Directions → From the entries below, retype only the lines from the one with "Instruction: Click the Logout link" through the one with "Select the red", exactly as written.

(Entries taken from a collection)
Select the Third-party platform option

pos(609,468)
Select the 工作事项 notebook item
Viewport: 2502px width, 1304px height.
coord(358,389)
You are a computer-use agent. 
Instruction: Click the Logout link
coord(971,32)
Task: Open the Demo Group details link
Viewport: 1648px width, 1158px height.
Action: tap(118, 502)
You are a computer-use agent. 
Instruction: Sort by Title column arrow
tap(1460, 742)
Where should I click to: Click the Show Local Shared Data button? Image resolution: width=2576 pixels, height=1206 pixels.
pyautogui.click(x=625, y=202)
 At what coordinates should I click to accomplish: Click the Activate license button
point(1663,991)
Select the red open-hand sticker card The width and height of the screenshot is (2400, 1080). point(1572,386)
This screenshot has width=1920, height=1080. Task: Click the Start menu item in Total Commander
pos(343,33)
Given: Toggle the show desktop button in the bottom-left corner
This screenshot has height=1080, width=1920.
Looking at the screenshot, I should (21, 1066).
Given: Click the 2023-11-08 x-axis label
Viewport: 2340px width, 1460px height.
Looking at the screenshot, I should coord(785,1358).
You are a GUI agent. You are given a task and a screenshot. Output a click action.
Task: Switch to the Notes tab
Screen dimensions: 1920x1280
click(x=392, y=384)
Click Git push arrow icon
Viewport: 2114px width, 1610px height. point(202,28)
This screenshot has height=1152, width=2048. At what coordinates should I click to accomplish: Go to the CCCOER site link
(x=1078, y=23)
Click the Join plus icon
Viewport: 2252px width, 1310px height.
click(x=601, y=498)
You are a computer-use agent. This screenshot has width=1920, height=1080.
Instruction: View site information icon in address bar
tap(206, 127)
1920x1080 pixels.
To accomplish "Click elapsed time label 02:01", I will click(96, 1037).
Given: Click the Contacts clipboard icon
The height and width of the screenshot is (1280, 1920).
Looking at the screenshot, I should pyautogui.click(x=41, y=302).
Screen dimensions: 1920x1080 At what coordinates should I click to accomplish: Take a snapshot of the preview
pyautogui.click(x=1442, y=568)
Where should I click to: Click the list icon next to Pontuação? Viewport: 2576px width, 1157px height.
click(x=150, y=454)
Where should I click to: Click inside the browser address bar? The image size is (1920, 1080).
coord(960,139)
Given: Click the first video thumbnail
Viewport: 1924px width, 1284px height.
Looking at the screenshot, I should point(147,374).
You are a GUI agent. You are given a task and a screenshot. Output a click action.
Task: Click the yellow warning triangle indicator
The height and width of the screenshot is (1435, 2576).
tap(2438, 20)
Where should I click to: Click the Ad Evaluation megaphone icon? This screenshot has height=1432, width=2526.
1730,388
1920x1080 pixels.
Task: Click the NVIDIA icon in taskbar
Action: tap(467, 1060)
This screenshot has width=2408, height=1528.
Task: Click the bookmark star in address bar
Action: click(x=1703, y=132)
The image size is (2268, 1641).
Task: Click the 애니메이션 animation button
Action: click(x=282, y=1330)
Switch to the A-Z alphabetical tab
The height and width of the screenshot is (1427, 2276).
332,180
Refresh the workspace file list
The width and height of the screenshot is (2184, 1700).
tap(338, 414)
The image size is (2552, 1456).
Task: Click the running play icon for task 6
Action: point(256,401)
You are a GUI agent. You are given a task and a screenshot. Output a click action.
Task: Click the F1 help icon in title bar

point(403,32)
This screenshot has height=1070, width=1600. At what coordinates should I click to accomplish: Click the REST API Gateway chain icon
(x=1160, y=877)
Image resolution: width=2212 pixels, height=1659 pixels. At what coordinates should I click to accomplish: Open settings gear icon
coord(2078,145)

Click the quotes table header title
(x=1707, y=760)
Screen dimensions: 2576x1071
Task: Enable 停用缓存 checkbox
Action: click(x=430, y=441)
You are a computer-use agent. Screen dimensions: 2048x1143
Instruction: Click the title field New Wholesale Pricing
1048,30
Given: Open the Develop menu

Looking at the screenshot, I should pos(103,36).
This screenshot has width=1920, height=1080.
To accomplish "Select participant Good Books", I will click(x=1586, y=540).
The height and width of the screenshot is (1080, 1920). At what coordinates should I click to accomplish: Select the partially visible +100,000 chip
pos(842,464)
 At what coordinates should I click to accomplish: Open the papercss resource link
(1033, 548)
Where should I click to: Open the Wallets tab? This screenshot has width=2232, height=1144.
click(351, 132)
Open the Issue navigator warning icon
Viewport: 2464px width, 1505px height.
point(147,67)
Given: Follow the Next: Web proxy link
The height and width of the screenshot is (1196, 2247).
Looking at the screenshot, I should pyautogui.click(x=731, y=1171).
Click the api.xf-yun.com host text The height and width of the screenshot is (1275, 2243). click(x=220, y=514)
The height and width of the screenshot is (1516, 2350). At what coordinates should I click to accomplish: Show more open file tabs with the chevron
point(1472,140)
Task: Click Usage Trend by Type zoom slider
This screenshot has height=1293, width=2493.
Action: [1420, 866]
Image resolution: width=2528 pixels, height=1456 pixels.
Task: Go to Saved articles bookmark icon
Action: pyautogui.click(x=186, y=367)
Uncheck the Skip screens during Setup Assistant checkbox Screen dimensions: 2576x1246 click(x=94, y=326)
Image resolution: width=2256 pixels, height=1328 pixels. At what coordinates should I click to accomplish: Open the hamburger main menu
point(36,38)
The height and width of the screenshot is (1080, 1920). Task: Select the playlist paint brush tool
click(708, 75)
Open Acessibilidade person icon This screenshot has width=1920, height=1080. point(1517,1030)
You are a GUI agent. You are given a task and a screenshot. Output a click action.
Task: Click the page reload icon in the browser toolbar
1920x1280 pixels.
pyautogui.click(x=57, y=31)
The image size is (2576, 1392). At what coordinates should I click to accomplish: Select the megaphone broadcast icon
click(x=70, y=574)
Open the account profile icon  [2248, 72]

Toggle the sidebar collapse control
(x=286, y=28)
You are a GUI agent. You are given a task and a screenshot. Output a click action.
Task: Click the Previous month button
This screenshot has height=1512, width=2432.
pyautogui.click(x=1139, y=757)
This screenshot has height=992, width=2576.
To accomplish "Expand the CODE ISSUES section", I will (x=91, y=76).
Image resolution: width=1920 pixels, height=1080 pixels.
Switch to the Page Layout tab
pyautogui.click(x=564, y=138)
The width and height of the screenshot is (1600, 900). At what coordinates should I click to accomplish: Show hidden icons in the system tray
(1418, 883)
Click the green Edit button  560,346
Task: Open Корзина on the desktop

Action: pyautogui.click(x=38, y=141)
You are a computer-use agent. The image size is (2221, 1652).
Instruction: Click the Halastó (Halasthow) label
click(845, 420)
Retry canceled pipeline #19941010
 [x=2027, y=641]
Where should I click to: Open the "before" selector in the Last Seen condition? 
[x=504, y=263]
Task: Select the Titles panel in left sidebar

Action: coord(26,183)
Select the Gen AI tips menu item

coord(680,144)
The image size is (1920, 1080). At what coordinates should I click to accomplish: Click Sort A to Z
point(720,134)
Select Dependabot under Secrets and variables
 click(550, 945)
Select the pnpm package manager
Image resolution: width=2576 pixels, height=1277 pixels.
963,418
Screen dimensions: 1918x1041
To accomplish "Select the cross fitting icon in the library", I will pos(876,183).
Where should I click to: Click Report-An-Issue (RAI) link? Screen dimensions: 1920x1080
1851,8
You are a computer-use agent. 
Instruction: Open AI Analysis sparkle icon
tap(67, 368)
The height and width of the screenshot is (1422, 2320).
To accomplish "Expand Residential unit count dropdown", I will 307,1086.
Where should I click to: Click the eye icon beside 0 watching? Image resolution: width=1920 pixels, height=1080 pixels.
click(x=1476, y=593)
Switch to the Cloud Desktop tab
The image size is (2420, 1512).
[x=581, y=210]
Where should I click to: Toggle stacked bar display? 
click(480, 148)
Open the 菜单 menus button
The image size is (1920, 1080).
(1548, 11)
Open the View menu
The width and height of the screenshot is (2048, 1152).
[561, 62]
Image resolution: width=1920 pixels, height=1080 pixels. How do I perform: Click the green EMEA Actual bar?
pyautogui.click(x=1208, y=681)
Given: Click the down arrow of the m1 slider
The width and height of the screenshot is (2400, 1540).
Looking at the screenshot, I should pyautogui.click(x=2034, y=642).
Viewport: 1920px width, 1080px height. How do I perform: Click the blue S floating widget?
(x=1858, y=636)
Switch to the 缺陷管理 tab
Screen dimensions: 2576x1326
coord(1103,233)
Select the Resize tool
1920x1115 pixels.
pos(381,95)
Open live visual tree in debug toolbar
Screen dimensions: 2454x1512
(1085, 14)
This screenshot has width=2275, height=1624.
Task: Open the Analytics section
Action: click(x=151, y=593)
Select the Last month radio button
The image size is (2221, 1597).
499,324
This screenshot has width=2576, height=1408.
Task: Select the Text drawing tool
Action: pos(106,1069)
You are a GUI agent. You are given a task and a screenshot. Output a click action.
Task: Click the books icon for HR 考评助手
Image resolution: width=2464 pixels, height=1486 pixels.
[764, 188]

Response box →
Instruction: Click the Logout link
coord(971,32)
Task: Open the Demo Group details link
Viewport: 1648px width, 1158px height.
Action: tap(118, 502)
You are a computer-use agent. 
Instruction: Sort by Title column arrow
tap(1460, 742)
Where should I click to: Click the Show Local Shared Data button? Image resolution: width=2576 pixels, height=1206 pixels.
pyautogui.click(x=625, y=202)
 At what coordinates should I click to accomplish: Click the Activate license button
point(1663,991)
Select the red open-hand sticker card The width and height of the screenshot is (2400, 1080). point(1572,386)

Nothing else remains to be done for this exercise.